#### Task to complete:
Take the listing and give it again exactly, from its first line to its last line.

#### Supplied data:

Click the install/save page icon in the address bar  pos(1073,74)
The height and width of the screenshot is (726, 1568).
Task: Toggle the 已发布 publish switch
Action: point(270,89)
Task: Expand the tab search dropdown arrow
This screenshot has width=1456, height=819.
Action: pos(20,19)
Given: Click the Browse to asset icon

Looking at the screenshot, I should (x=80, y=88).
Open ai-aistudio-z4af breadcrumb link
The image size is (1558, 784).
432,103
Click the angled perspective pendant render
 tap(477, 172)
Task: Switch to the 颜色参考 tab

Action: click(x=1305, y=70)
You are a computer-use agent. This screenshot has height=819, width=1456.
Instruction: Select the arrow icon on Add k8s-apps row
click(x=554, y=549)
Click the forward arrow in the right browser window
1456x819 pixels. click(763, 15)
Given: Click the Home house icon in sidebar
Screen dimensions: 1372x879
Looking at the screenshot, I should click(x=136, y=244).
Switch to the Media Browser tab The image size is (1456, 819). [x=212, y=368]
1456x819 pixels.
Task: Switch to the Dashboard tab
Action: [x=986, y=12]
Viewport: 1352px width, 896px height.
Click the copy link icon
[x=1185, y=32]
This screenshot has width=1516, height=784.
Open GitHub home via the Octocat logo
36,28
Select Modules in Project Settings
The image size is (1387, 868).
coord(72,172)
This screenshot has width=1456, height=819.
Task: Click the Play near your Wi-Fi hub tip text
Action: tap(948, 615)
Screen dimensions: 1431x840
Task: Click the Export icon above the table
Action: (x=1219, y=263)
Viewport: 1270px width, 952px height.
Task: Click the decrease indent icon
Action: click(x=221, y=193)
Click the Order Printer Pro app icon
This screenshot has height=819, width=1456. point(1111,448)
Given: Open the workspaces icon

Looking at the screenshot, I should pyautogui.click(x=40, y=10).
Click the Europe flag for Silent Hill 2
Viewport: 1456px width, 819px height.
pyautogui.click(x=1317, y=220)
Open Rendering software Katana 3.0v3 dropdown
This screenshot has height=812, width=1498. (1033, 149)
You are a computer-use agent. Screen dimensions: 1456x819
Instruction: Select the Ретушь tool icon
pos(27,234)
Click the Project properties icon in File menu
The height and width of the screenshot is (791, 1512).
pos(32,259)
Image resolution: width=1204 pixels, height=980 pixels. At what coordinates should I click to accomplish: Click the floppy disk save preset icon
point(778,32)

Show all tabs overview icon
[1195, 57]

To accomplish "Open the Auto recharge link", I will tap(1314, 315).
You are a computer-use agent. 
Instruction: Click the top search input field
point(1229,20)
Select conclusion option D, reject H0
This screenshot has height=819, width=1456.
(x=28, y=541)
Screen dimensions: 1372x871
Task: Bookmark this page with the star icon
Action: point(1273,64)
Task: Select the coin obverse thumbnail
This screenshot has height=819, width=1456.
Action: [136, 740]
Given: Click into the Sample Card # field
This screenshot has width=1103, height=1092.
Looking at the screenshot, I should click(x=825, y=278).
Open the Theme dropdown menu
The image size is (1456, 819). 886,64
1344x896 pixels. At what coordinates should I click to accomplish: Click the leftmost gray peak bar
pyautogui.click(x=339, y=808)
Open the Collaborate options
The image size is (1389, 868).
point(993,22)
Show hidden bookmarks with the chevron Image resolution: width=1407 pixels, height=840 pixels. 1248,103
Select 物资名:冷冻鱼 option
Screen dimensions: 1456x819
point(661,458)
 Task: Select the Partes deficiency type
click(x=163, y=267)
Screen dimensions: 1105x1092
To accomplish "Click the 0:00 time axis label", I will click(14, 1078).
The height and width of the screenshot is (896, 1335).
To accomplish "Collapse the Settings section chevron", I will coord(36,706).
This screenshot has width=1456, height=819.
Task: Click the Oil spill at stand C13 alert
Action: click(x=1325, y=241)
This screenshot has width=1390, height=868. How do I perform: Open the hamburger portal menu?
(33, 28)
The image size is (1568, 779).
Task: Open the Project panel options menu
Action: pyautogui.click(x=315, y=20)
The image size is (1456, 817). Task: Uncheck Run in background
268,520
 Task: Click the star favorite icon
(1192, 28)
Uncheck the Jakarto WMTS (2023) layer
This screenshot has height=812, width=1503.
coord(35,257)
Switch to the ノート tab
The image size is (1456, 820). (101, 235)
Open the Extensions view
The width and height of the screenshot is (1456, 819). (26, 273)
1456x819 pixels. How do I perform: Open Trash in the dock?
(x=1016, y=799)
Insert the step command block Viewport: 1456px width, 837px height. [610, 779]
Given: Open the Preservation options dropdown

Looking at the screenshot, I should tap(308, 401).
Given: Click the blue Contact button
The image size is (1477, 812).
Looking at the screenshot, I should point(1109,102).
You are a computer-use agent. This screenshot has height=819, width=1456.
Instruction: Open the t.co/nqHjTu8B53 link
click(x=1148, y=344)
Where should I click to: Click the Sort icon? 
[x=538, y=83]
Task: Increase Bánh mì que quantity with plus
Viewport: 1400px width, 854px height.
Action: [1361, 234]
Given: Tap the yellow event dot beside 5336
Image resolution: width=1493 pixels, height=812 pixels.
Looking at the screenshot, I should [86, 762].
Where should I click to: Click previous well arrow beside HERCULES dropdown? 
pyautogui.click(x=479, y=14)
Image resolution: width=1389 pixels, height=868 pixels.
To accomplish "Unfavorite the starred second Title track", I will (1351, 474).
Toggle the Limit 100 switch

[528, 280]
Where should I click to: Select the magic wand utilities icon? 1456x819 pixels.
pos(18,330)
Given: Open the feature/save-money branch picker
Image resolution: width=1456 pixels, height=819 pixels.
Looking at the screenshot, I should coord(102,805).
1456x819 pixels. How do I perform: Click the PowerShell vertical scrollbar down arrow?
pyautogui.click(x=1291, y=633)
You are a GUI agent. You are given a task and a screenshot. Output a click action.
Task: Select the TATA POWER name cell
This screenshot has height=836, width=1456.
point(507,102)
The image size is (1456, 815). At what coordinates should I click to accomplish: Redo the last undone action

#### Output for this exercise:
Click the install/save page icon in the address bar  pos(1073,74)
The height and width of the screenshot is (726, 1568).
Task: Toggle the 已发布 publish switch
Action: point(270,89)
Task: Expand the tab search dropdown arrow
This screenshot has width=1456, height=819.
Action: pos(20,19)
Given: Click the Browse to asset icon

Looking at the screenshot, I should (x=80, y=88).
Open ai-aistudio-z4af breadcrumb link
The image size is (1558, 784).
432,103
Click the angled perspective pendant render
 tap(477, 172)
Task: Switch to the 颜色参考 tab

Action: click(x=1305, y=70)
You are a computer-use agent. This screenshot has height=819, width=1456.
Instruction: Select the arrow icon on Add k8s-apps row
click(x=554, y=549)
Click the forward arrow in the right browser window
1456x819 pixels. click(763, 15)
Given: Click the Home house icon in sidebar
Screen dimensions: 1372x879
Looking at the screenshot, I should click(x=136, y=244).
Switch to the Media Browser tab The image size is (1456, 819). [x=212, y=368]
1456x819 pixels.
Task: Switch to the Dashboard tab
Action: [x=986, y=12]
Viewport: 1352px width, 896px height.
Click the copy link icon
[x=1185, y=32]
This screenshot has width=1516, height=784.
Open GitHub home via the Octocat logo
36,28
Select Modules in Project Settings
The image size is (1387, 868).
coord(72,172)
This screenshot has width=1456, height=819.
Task: Click the Play near your Wi-Fi hub tip text
Action: tap(948, 615)
Screen dimensions: 1431x840
Task: Click the Export icon above the table
Action: (x=1219, y=263)
Viewport: 1270px width, 952px height.
Task: Click the decrease indent icon
Action: click(x=221, y=193)
Click the Order Printer Pro app icon
This screenshot has height=819, width=1456. point(1111,448)
Given: Open the workspaces icon

Looking at the screenshot, I should pyautogui.click(x=40, y=10).
Click the Europe flag for Silent Hill 2
Viewport: 1456px width, 819px height.
pyautogui.click(x=1317, y=220)
Open Rendering software Katana 3.0v3 dropdown
This screenshot has height=812, width=1498. (1033, 149)
You are a computer-use agent. Screen dimensions: 1456x819
Instruction: Select the Ретушь tool icon
pos(27,234)
Click the Project properties icon in File menu
The height and width of the screenshot is (791, 1512).
pos(32,259)
Image resolution: width=1204 pixels, height=980 pixels. At what coordinates should I click to accomplish: Click the floppy disk save preset icon
point(778,32)

Show all tabs overview icon
[1195, 57]

To accomplish "Open the Auto recharge link", I will tap(1314, 315).
You are a computer-use agent. 
Instruction: Click the top search input field
point(1229,20)
Select conclusion option D, reject H0
This screenshot has height=819, width=1456.
(x=28, y=541)
Screen dimensions: 1372x871
Task: Bookmark this page with the star icon
Action: point(1273,64)
Task: Select the coin obverse thumbnail
This screenshot has height=819, width=1456.
Action: [136, 740]
Given: Click into the Sample Card # field
This screenshot has width=1103, height=1092.
Looking at the screenshot, I should click(x=825, y=278).
Open the Theme dropdown menu
The image size is (1456, 819). 886,64
1344x896 pixels. At what coordinates should I click to accomplish: Click the leftmost gray peak bar
pyautogui.click(x=339, y=808)
Open the Collaborate options
The image size is (1389, 868).
point(993,22)
Show hidden bookmarks with the chevron Image resolution: width=1407 pixels, height=840 pixels. 1248,103
Select 物资名:冷冻鱼 option
Screen dimensions: 1456x819
point(661,458)
 Task: Select the Partes deficiency type
click(x=163, y=267)
Screen dimensions: 1105x1092
To accomplish "Click the 0:00 time axis label", I will click(14, 1078).
The height and width of the screenshot is (896, 1335).
To accomplish "Collapse the Settings section chevron", I will coord(36,706).
This screenshot has width=1456, height=819.
Task: Click the Oil spill at stand C13 alert
Action: click(x=1325, y=241)
This screenshot has width=1390, height=868. How do I perform: Open the hamburger portal menu?
(33, 28)
The image size is (1568, 779).
Task: Open the Project panel options menu
Action: pyautogui.click(x=315, y=20)
The image size is (1456, 817). Task: Uncheck Run in background
268,520
 Task: Click the star favorite icon
(1192, 28)
Uncheck the Jakarto WMTS (2023) layer
This screenshot has height=812, width=1503.
coord(35,257)
Switch to the ノート tab
The image size is (1456, 820). (101, 235)
Open the Extensions view
The width and height of the screenshot is (1456, 819). (26, 273)
1456x819 pixels. How do I perform: Open Trash in the dock?
(x=1016, y=799)
Insert the step command block Viewport: 1456px width, 837px height. [610, 779]
Given: Open the Preservation options dropdown

Looking at the screenshot, I should tap(308, 401).
Given: Click the blue Contact button
The image size is (1477, 812).
Looking at the screenshot, I should point(1109,102).
You are a computer-use agent. This screenshot has height=819, width=1456.
Instruction: Open the t.co/nqHjTu8B53 link
click(x=1148, y=344)
Where should I click to: Click the Sort icon? 
[x=538, y=83]
Task: Increase Bánh mì que quantity with plus
Viewport: 1400px width, 854px height.
Action: [1361, 234]
Given: Tap the yellow event dot beside 5336
Image resolution: width=1493 pixels, height=812 pixels.
Looking at the screenshot, I should [86, 762].
Where should I click to: Click previous well arrow beside HERCULES dropdown? 
pyautogui.click(x=479, y=14)
Image resolution: width=1389 pixels, height=868 pixels.
To accomplish "Unfavorite the starred second Title track", I will (1351, 474).
Toggle the Limit 100 switch

[528, 280]
Where should I click to: Select the magic wand utilities icon? 1456x819 pixels.
pos(18,330)
Given: Open the feature/save-money branch picker
Image resolution: width=1456 pixels, height=819 pixels.
Looking at the screenshot, I should coord(102,805).
1456x819 pixels. How do I perform: Click the PowerShell vertical scrollbar down arrow?
pyautogui.click(x=1291, y=633)
You are a GUI agent. You are given a task and a screenshot. Output a click action.
Task: Select the TATA POWER name cell
This screenshot has height=836, width=1456.
point(507,102)
The image size is (1456, 815). At what coordinates should I click to accomplish: Redo the last undone action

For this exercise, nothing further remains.